A, GL261 tumors growing in mock-irradiated or pre-irradiated (10 Gy, 30 days) brains were sectioned and stained for phospho-Met (Y1234/1235; red) and DAPI (blue). Representative images are shown (n=3 per cohort). Note robust Met activation in tumor growing in pre-irradiated brain. Scale bar=50 μm. B, Schematic of Boyden Chamber Assay with GL261 cells in the top chamber and mock-irradiated or irradiated (10 Gy, 10 days) primary mouse astrocytes in the bottom chamber. Representative images of GL261 cells on the bottom surface of the trans-well membrane (indicated by *) stained with Alexa Fluor 488 Phalloidin (green). Scale bar=100 μm. C, Plot shows percentage of cells per 40X microscopic field migrating towards the bottom chamber relative to migration towards media alone (n=3, P<0.0001, error bars S.D). Control represents assay with only cell culture media in the bottom chamber (no astrocytes). D, Representative fluorescence images of GL261 cells treated with either IgG or α-HGF antibody in a Boyden Chamber migration assay with mock-irradiated or irradiated primary astrocytes in the bottom chamber. Scale bar=100 μM. E, Plot shows percentage of cells per 40X microscopic field migrating towards the bottom chamber relative to migration towards IgG-treated mock-irradiated astrocytes (n=3, IR/IgG vs IR/αHGF P<0.0001, error bars S.D). F, Representative fluorescence images of GL261 cells treated with either DMSO or Crizotnib in a Boyden Chamber migration assay with mock-irradiated or irradiated primary astrocytes in the bottom chamber. Scale bar=100 μm. G, Plot shows percentage of cells per 40X microscopic field migrating towards the bottom chamber relative to migration towards DMSO-treated mock-irradiated astrocytes (n=3, IR/DMSO vs IR/Crizotinib P=0.0047, error bars S.D).

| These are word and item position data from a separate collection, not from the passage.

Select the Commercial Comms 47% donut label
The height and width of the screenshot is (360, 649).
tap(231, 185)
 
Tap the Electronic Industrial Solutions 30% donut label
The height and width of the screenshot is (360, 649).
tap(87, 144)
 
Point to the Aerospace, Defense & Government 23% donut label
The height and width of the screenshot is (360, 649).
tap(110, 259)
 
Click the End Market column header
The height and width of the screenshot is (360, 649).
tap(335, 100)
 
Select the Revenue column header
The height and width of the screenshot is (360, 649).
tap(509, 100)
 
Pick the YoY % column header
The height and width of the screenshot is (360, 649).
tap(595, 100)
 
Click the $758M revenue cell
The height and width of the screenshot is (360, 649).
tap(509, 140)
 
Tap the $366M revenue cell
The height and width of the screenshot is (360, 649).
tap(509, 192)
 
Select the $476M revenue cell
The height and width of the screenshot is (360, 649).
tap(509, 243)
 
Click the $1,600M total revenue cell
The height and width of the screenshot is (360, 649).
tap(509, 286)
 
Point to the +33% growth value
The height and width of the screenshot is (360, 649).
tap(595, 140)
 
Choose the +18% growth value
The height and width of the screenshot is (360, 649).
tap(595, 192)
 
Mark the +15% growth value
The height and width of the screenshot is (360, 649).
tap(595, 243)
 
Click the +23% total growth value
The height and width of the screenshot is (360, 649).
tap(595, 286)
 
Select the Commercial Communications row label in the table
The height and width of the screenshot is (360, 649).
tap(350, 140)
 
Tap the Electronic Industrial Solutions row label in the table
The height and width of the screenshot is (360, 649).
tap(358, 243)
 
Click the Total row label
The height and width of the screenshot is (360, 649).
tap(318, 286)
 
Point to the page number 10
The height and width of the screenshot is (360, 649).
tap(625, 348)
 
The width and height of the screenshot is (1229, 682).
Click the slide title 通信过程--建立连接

Figure 5.. ABT-263 eliminates senescent cells in vivo and attenuates GBM growth.

A, Schematic of experimental design. B, C57BL/6J mice were cranially irradiated with 10 Gy of X-rays (3 mice per cohort). After 5 days, mice were treated with either vehicle or ABT-263 (50 mg/kg) daily for 25 days. Senescence was measured at 30 days post-IR by staining brain sections for SA-β-Gal activity. Representative Images of SA-β-Gal staining of the cortex of brains of cranially irradiated mice treated with vehicle or ABT-263 are shown. Scale bar=100 μm. C, Plot shows numbers of SA-β-Gal cells per 40X microscopic field in brains of vehicle or ABT-263 treated mice (n=3 for each cohort, P= 0.0072, error bars S.D). D, Representative Images of TUNEL staining of the cortex of brains of cranially irradiated mice treated with vehicle or ABT-263 are shown. Scale bar=100 μm. E, Plot shows number of TUNEL-positive cells per 40X microscopic field in brains of vehicle- or ABT-263-treated mice (n=3 for each cohort, P<0.0001, error bars S.D). F, C57BL/6J mice were mock irradiated or cranially irradiated with 10 Gy of X-rays (6 mice per cohort). After 5 days, mice were treated with either vehicle or ABT-263 (50 mg/kg) daily for 25 days. At 30 days post-IR, mice were intra-cranially implanted with 2,500 GL261 cells expressing firefly luciferase. Tumor growth was monitored by BLI imaging over a 30-day period. Plot represents average signal intensity (photons per second) for each cohort versus time post-injection. (P=0.0074, error bars S.E.M). Note marked delay in tumor growth (green line) in mouse brains pre-treated with ABT-263. G, Kaplan-Meier curves show survival of pre-irradiated mice, treated with vehicle or ABT-263, implanted with GL261 cells and then monitored over a 60-day period. (n=6 per cohort, P=0.0005). H, H&E-stained sections of GL261 tumors in pre-irradiated mouse brains treated with vehicle or ABT-263 prior to tumor cell implantation. Note: tumors in ABT-263-treated mice are highly necrotic with undefined borders. Scale bar =100 μM. I, Representative TUNEL images of GL261 tumors in vehicle or ABT-263 treated irradiated mouse brains. Scale bar=100 μm. J, Plot shows number of TUNEL-positive cells per 40X microscopic field in GL261 tumors in vehicle or ABT-263 treated mice (n=3 for each cohort, P=0.0184, error bars S.D).